Sonia Regina
imagem: Pnina Evental
Acordei
com uma sensação de inquietude e muito calor. Olhei à volta e não
reconheci o lugar. O céu era vermelho, as rochas pareciam brasa. Vi-me
desfeita em lava. (Lava?)
Ouço
os estrondos de um vulcão. Após cada erupção sangro pelos poros da
terra, à procura de solo úmido. Ainda desordenada e confusa, rompo a
mata e cubro a estrada de névoa.
Lembrei-me
de um momento amoroso e de uma combustão que me impedia a visão. Mãos
tocavam meus pés, vozes longínquas me chamavam para a paisagem. De
repente, senti as gotas. Um jorro me refrescava e convocava, água. E eu
me tornei líquida. (Líquida?)
Quente,
evaporo. Condenso, chovo. Lavro inférteis terras em busca da essência
quase ausente. Trabalho na disrupção dos congelados padrões de
percepção e faço meus sentidos saltarem, voando para além do que foi
discurso. Uma revolucionária reorganização do meu cotidiano.
Dormi
rupturas e acordei inteira. Só, nua, defronte ao oceano. Nele mergulhei
meu desassossego, com imponderáveis. E leve e livre eu o deixei,
redimida e resgatada de mim. Tendo abalado a gnose da visão na
travessia sem toque, minhas mãos despojadas se transformaram em asas.
(Asas?)
Na
crisálida, sou quase borboleta de asas amarelas. Tenho guardados vários
e caprichados vôos. Como na folha perene da árvore da vida e me preparo
para colher o mesmo ar puro dos corpos ligeiros.
Fiz
com a alegria um sonho feliz. Tuas asas sedentas se abriam nas minhas,
eu te envolvia como a pausa de uma canção. Choravas por um dueto, colo,
por um regaço que nos embalasse. Quiseste me acolher, voar comigo,
inaugurar um novo despertar. Saí sem me despedir, tornada bruma.
(Bruma?)
Sem
ruminar metas, bruma em busca do sentido sacralizado, aspiro
subtrair-me à causalidade. O chão corre devagar e não hesito
entregar-me ao suave deslizar. Sou o mistério que o recobre.
Vivi
uma contingência da paixão. Emergindo das condições intersubjetivas, o
privado se redescobriu na sublimação. A inocência não se anulou.
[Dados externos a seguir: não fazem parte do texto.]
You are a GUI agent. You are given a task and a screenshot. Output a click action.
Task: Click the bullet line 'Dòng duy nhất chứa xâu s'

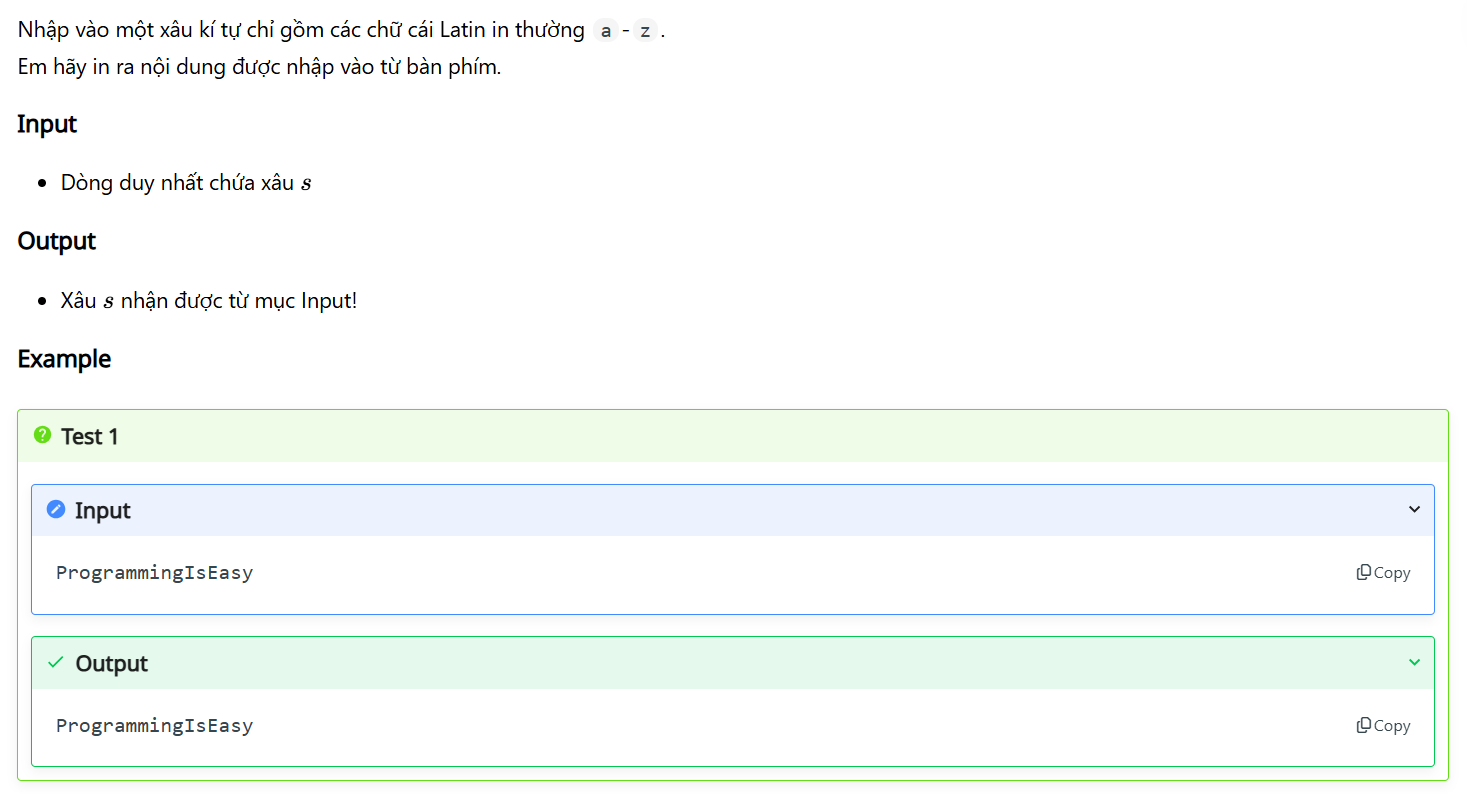click(x=186, y=183)
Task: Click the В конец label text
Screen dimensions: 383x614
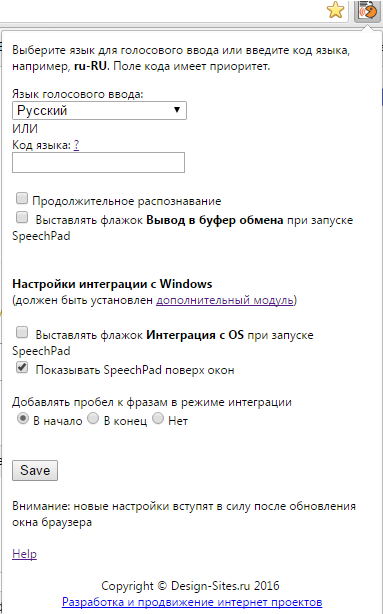Action: 125,421

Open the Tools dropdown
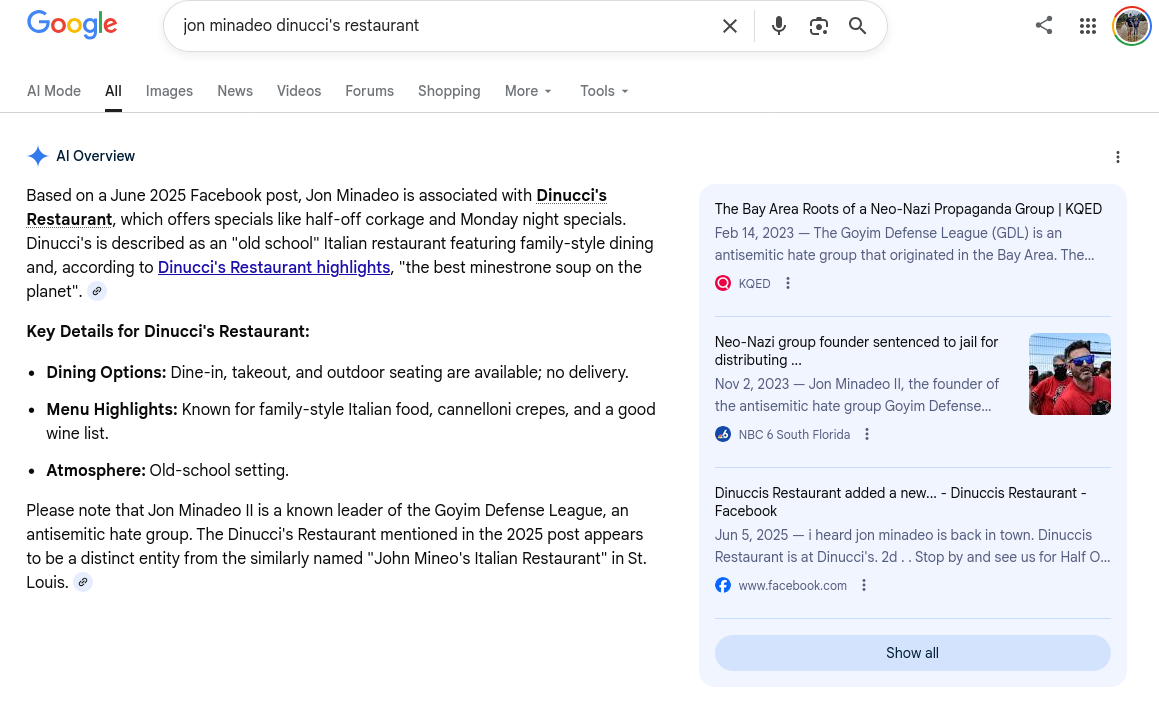point(604,91)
Dissolvendo os limites entre a memória e o romance, no encontro
desvelei fronteiras: eu, um momento lírico. (Momento lírico?)
A
disposição anímica é forte, explícita profissão de poética. Num
episódio mitigado biograficamente, talvez o exemplar vivo e único de um
instante efêmero decorrente da inspiração. O momento lírico remove
configurações, deixa que o sensível fale do fruto e dance o despertar.
Nas cinzas e na semente, a promessa arde. Passado, futuro, presente - na intenção.